• _The task_
Would you write out each line of the material below exactly, skipping every picture?

= = =

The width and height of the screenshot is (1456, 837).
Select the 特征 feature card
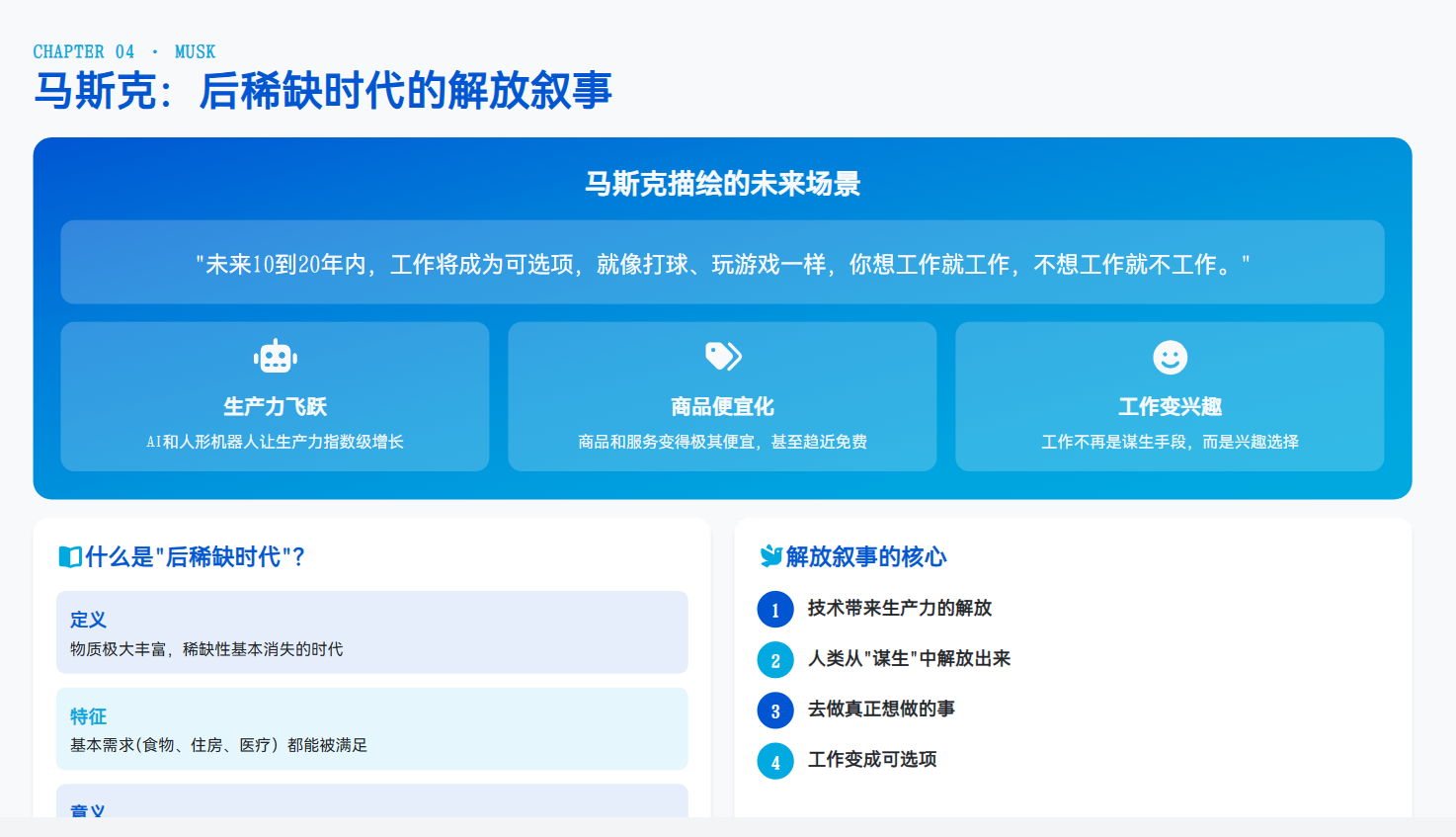point(371,728)
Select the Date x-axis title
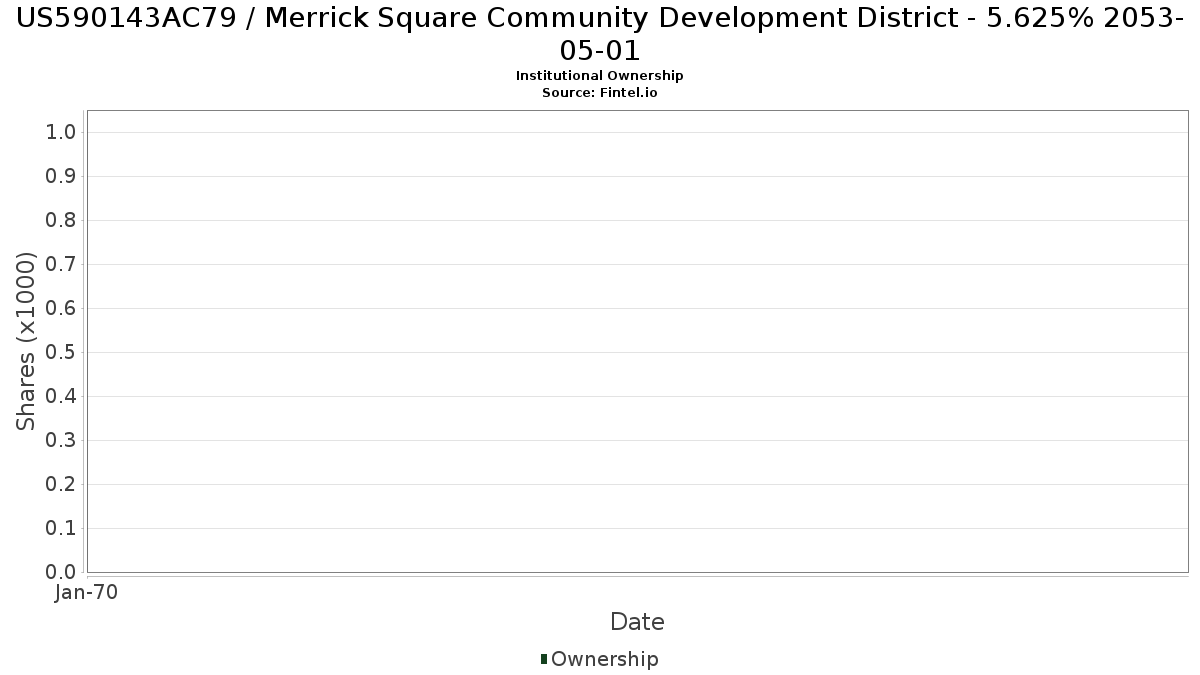 (x=637, y=622)
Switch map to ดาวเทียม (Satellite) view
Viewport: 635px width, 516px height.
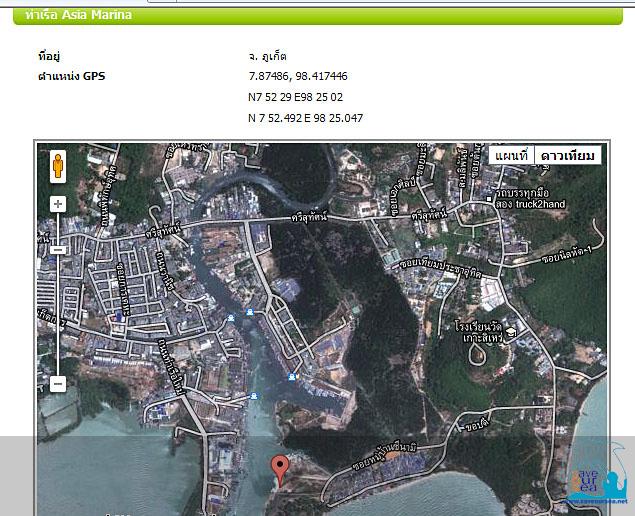point(567,156)
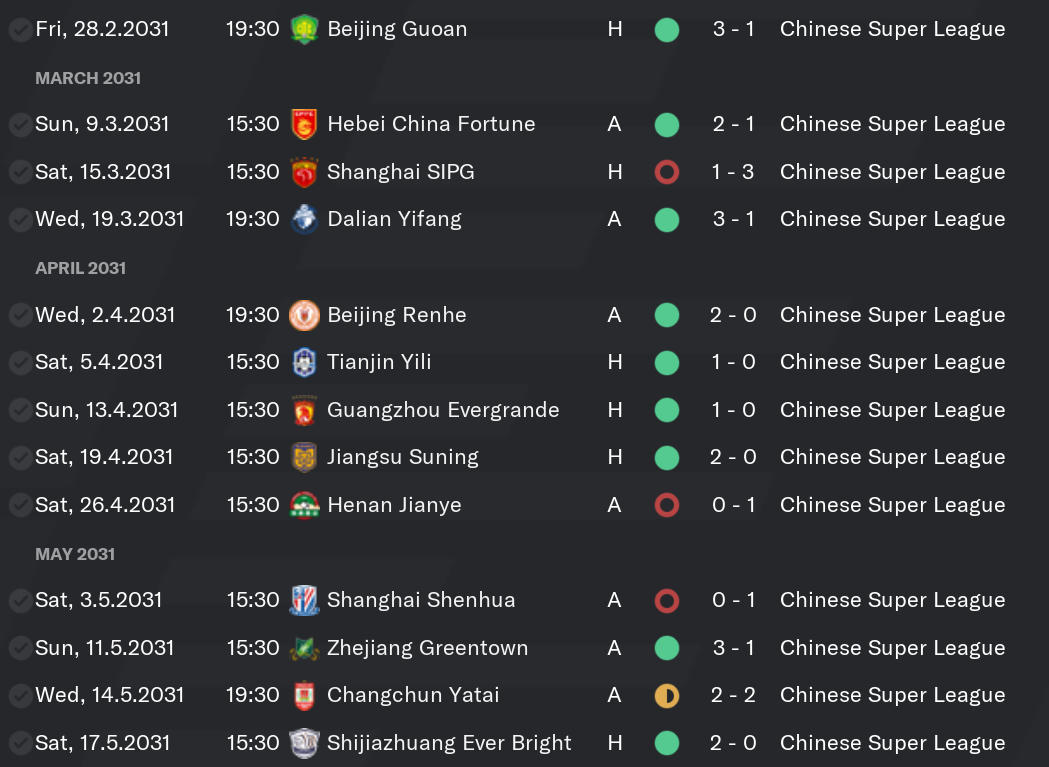Open the 1 - 3 score versus Shanghai SIPG
The height and width of the screenshot is (767, 1049).
tap(733, 172)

= = =

• _Reply_
The width and height of the screenshot is (1456, 837).
Select the 特征 feature card
point(371,728)
Select the Date x-axis title
 (x=637, y=622)
Switch map to ดาวเทียม (Satellite) view
Viewport: 635px width, 516px height.
point(567,156)
Open the 1 - 3 score versus Shanghai SIPG
The height and width of the screenshot is (767, 1049).
tap(733, 172)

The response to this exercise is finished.